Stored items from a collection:
··········

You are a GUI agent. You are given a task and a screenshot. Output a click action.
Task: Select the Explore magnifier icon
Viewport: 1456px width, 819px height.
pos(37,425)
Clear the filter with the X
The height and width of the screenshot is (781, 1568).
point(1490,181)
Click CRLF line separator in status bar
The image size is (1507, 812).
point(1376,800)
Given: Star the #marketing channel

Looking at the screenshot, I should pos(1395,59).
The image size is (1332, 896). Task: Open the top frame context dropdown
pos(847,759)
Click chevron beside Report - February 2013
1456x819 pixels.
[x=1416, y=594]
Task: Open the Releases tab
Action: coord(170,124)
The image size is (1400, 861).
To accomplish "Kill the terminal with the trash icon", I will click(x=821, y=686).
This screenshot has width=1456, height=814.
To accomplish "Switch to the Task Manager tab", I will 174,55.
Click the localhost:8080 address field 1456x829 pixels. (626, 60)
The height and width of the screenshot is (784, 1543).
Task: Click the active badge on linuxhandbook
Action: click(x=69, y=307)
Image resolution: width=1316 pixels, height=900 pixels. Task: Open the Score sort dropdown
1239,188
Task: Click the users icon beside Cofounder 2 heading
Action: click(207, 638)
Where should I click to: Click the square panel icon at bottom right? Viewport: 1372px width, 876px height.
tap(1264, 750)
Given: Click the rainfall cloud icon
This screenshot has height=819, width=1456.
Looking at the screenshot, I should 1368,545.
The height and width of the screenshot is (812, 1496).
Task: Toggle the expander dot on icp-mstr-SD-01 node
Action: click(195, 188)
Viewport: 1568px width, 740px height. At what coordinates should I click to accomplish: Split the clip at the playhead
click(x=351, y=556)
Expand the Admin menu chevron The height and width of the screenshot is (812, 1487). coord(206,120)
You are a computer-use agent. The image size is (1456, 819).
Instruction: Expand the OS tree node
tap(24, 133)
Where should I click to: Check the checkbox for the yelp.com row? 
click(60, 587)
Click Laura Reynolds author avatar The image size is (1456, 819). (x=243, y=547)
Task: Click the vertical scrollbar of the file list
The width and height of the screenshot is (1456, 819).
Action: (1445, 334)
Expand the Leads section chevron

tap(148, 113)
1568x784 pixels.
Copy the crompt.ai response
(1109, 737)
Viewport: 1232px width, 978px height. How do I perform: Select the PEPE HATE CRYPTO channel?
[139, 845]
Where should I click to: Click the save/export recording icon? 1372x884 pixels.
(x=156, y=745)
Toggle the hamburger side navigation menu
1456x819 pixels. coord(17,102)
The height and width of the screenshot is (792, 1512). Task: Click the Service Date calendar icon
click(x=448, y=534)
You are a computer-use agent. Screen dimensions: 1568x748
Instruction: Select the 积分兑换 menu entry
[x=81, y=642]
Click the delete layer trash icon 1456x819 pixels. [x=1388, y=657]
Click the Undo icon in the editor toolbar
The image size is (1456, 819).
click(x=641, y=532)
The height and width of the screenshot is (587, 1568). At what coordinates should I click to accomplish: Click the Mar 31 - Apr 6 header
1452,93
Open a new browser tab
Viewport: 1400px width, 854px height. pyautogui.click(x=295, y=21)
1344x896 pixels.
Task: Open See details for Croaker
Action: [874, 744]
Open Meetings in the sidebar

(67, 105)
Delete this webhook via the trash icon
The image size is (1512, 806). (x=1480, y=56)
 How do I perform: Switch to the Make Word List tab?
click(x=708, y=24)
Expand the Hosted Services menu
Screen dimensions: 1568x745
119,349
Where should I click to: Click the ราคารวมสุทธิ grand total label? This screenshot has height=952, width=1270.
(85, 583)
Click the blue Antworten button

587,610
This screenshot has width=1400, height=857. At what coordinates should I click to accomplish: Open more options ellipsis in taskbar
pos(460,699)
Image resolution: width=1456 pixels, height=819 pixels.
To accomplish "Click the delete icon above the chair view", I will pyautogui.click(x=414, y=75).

··········

TASK OBJECTIVE
I'd like the records returned exactly as they were written, please.

SOLUTION
You are a GUI agent. You are given a task and a screenshot. Output a click action.
Task: Select the Explore magnifier icon
Viewport: 1456px width, 819px height.
pos(37,425)
Clear the filter with the X
The height and width of the screenshot is (781, 1568).
point(1490,181)
Click CRLF line separator in status bar
The image size is (1507, 812).
point(1376,800)
Given: Star the #marketing channel

Looking at the screenshot, I should pos(1395,59).
The image size is (1332, 896). Task: Open the top frame context dropdown
pos(847,759)
Click chevron beside Report - February 2013
1456x819 pixels.
[x=1416, y=594]
Task: Open the Releases tab
Action: coord(170,124)
The image size is (1400, 861).
To accomplish "Kill the terminal with the trash icon", I will click(x=821, y=686).
This screenshot has width=1456, height=814.
To accomplish "Switch to the Task Manager tab", I will 174,55.
Click the localhost:8080 address field 1456x829 pixels. (626, 60)
The height and width of the screenshot is (784, 1543).
Task: Click the active badge on linuxhandbook
Action: click(x=69, y=307)
Image resolution: width=1316 pixels, height=900 pixels. Task: Open the Score sort dropdown
1239,188
Task: Click the users icon beside Cofounder 2 heading
Action: click(207, 638)
Where should I click to: Click the square panel icon at bottom right? Viewport: 1372px width, 876px height.
tap(1264, 750)
Given: Click the rainfall cloud icon
This screenshot has height=819, width=1456.
Looking at the screenshot, I should 1368,545.
The height and width of the screenshot is (812, 1496).
Task: Toggle the expander dot on icp-mstr-SD-01 node
Action: click(195, 188)
Viewport: 1568px width, 740px height. At what coordinates should I click to accomplish: Split the clip at the playhead
click(x=351, y=556)
Expand the Admin menu chevron The height and width of the screenshot is (812, 1487). coord(206,120)
You are a computer-use agent. The image size is (1456, 819).
Instruction: Expand the OS tree node
tap(24, 133)
Where should I click to: Check the checkbox for the yelp.com row? 
click(60, 587)
Click Laura Reynolds author avatar The image size is (1456, 819). (x=243, y=547)
Task: Click the vertical scrollbar of the file list
The width and height of the screenshot is (1456, 819).
Action: (1445, 334)
Expand the Leads section chevron

tap(148, 113)
1568x784 pixels.
Copy the crompt.ai response
(1109, 737)
Viewport: 1232px width, 978px height. How do I perform: Select the PEPE HATE CRYPTO channel?
[139, 845]
Where should I click to: Click the save/export recording icon? 1372x884 pixels.
(x=156, y=745)
Toggle the hamburger side navigation menu
1456x819 pixels. coord(17,102)
The height and width of the screenshot is (792, 1512). Task: Click the Service Date calendar icon
click(x=448, y=534)
You are a computer-use agent. Screen dimensions: 1568x748
Instruction: Select the 积分兑换 menu entry
[x=81, y=642]
Click the delete layer trash icon 1456x819 pixels. [x=1388, y=657]
Click the Undo icon in the editor toolbar
The image size is (1456, 819).
click(x=641, y=532)
The height and width of the screenshot is (587, 1568). At what coordinates should I click to accomplish: Click the Mar 31 - Apr 6 header
1452,93
Open a new browser tab
Viewport: 1400px width, 854px height. pyautogui.click(x=295, y=21)
1344x896 pixels.
Task: Open See details for Croaker
Action: [874, 744]
Open Meetings in the sidebar

(67, 105)
Delete this webhook via the trash icon
The image size is (1512, 806). (x=1480, y=56)
 How do I perform: Switch to the Make Word List tab?
click(x=708, y=24)
Expand the Hosted Services menu
Screen dimensions: 1568x745
119,349
Where should I click to: Click the ราคารวมสุทธิ grand total label? This screenshot has height=952, width=1270.
(85, 583)
Click the blue Antworten button

587,610
This screenshot has width=1400, height=857. At what coordinates should I click to accomplish: Open more options ellipsis in taskbar
pos(460,699)
Image resolution: width=1456 pixels, height=819 pixels.
To accomplish "Click the delete icon above the chair view", I will pyautogui.click(x=414, y=75).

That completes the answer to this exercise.